Baseado na biografia O Triunfo e a Tragédia do Prometeu Americano (2005), Oppenheimer foi escrito por Christopher Nolan em primeira pessoa, transmitindo com forte intensidade o que o próprio cineasta entendeu como “o pessoal interagindo com o histórico e o geopolítico” em referência ao biografado. São três horas de um petardo fortemente ancorado em diálogos rápidos e densos, com dezenas de personagens abordando um tema difícil, moral e teoricamente, com encadeamento narrativo alinear e estrutura de montagem que não entrega nada de bandeja para o público. As respostas, aqui, demoram a aparecer, e o enredo vai se construindo a partir das reações dos personagens a diferentes desejos, pesquisas, descobertas e brigas entre si, nunca tendo por base o clássico desenvolvimento individual ou de grupo, seguido pelo conflito interno ou externo, e desaguando na queda das máscaras e na chegada ao clímax. Oppenheimer é a faceta de um Nolan maduro, experimental e até mais plural em termos de direção, basta olhar as diferentes combinações no uso de câmera (ângulos e planos) utilizadas por ele na obra, montando um drama pessoal que envolve um lado praticamente incompreensível da Física, a Segunda Guerra Mundial, o Projeto Manhattan, a perseguição aos comunistas nos Estados Unidos e dois processos legais de interrogatório onde ele estampa uma tradição estética e narrativa do cinema de seu país, representadas em obras que lhe serviram de inspiração: JFK: A Pergunta que Não Quer Calar (1991) e A Rede Social (2010).

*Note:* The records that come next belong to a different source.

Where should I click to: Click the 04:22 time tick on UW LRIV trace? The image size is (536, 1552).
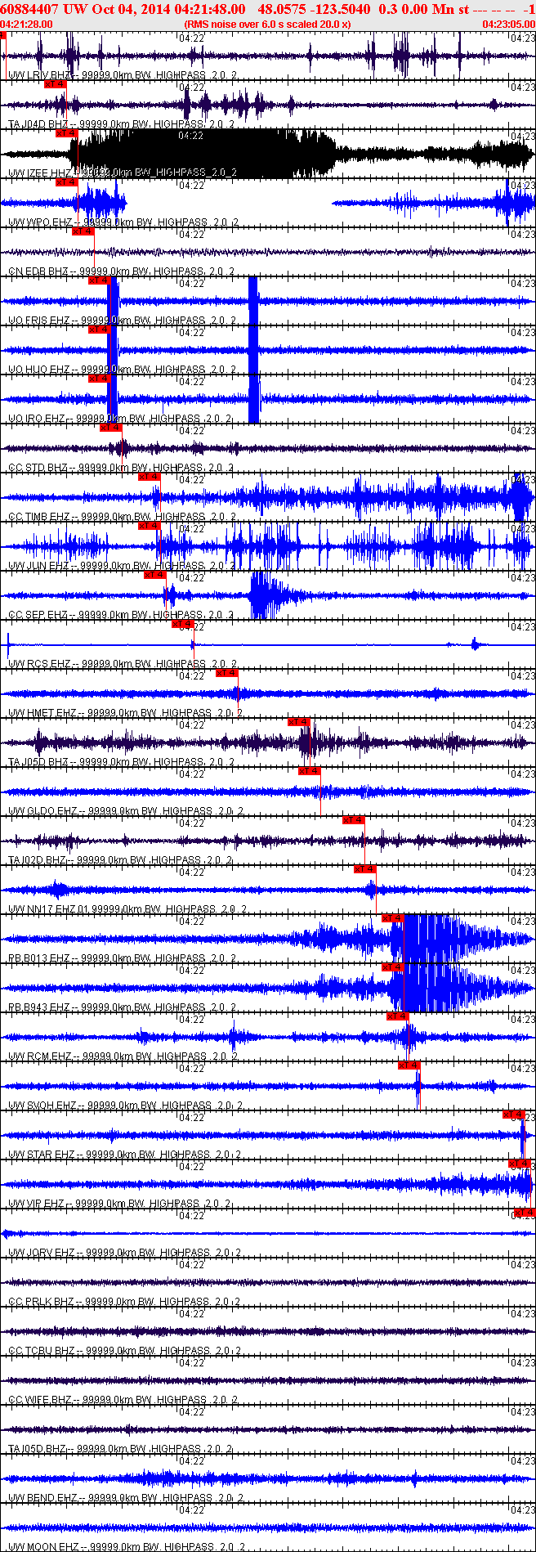click(x=191, y=38)
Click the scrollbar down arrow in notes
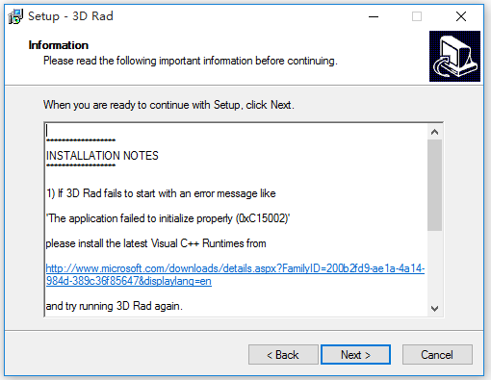 434,309
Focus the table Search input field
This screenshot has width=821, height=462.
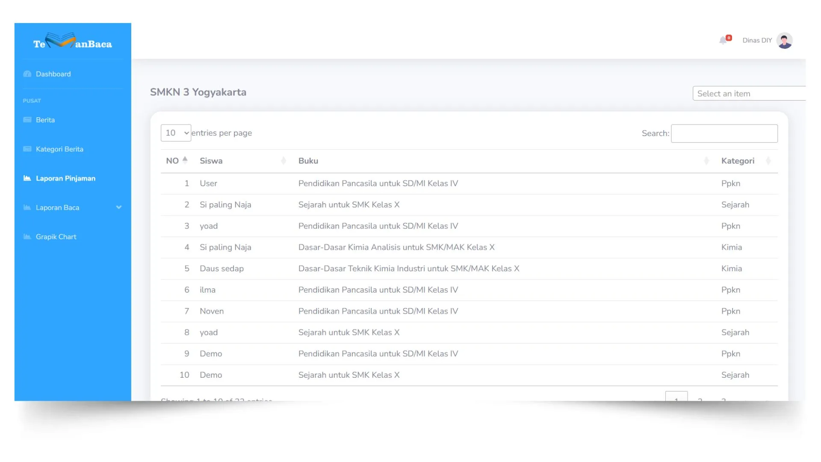(724, 133)
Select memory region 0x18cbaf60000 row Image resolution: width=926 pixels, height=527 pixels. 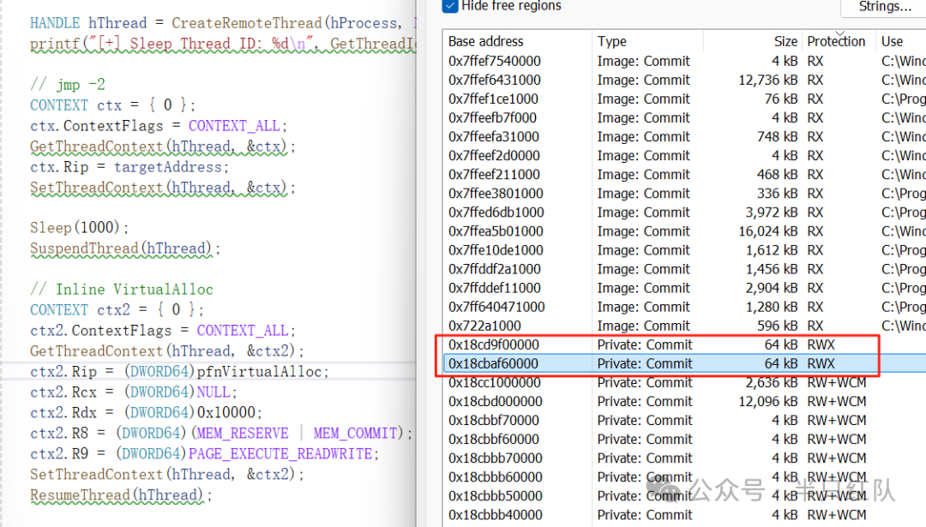click(x=684, y=363)
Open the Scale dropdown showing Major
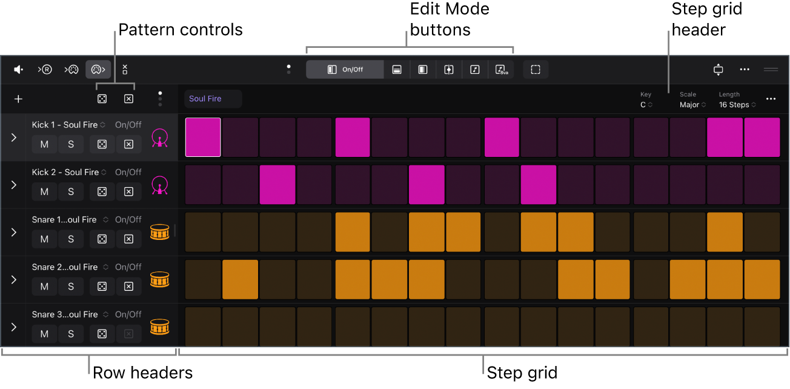Image resolution: width=790 pixels, height=389 pixels. tap(691, 104)
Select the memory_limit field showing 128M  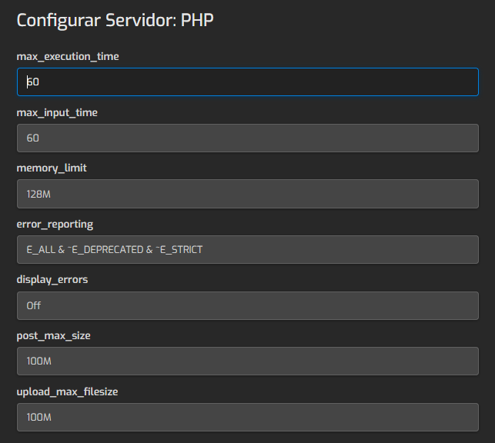(x=247, y=194)

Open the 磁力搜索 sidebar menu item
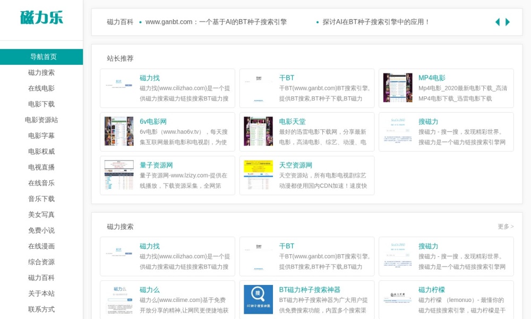pos(41,72)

Não se vê aqui um louvor à figura de Oppenheimer e nem da bomba, mas a demonstração do que ele, suas ideias e suas realizações representaram para a nação que era os Estados Unidos naquele momento da História; esta nação, sim, louvando o cientista e a criação. Alguns podem seguir esse caminho argumentativo porque o longa é íntimo e emotivo, estando sempre grudado no protagonista e no elenco de apoio, dando a impressão de que aquela visão, posta em toda glória técnica, é uma coroação. Entretanto, os fios narrativos mostram uma exposição bastante lógica de construção, ápice e queda das figuras centrais em pauta, assim como da própria bomba (primeiro festejada, depois boicotada e enfim temida por seus próprios criadores), escancarada como um terrível marco de extinção da humanidade. Tudo isso recortado por Nolan a partir de sua visão dos fatos e pessoas, ora criticando a segurança nacional e as ações do Exército, ora debatendo algo que era verdadeiramente caro a Oppenheimer e outros cientistas, até 1945 (“os nazistas não podem conceber essa arma antes de nós!”); ora vendo os desdobramentos políticos e interesses dos poderosos se sobreporem à garantia de sobrevivência humana. Em outras palavras, o grande medo e a grande questão da corrida armamentista (EUA X URSS) durante a Guerra Fria.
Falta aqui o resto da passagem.